▶ [Entries supplied]
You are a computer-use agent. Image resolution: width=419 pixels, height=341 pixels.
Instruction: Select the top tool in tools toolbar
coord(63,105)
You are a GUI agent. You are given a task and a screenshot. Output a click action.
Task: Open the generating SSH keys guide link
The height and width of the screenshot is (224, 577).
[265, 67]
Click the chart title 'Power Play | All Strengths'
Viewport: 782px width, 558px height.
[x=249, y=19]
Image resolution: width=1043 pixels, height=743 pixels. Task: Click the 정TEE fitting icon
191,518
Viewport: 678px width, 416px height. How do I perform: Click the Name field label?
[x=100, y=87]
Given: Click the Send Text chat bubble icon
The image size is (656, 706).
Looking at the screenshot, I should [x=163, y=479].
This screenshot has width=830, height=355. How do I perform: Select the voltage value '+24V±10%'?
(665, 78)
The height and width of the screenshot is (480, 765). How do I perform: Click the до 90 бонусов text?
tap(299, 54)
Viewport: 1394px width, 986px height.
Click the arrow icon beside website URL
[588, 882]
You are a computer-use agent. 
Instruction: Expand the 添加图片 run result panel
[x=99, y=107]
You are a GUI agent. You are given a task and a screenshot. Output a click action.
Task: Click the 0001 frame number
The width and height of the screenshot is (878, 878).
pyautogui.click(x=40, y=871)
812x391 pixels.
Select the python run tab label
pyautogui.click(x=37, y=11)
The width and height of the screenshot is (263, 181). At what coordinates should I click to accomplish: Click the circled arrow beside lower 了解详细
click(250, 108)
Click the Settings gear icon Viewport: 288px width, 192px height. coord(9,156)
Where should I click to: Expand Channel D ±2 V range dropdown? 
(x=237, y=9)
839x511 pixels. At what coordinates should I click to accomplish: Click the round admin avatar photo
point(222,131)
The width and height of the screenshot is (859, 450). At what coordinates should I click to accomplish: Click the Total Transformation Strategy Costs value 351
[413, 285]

▶ [Task to complete] Please rescale the part that opens with the line containing "812x391 pixels." and closes with the line containing "point(222,131)", repeating every line of it, requests included, with each coordinate in the answers multiplied by 1.05 and rounded to a whole number, halves up. Keep all numbers in the requests unchanged and give only these lines.

▶ [Complete answer]
812x391 pixels.
Select the python run tab label
pyautogui.click(x=39, y=12)
The width and height of the screenshot is (263, 181). At what coordinates should I click to accomplish: Click the circled arrow beside lower 了解详细
click(263, 113)
Click the Settings gear icon Viewport: 288px width, 192px height. coord(9,164)
Where should I click to: Expand Channel D ±2 V range dropdown? 
(x=249, y=9)
839x511 pixels. At what coordinates should I click to accomplish: Click the round admin avatar photo
point(233,138)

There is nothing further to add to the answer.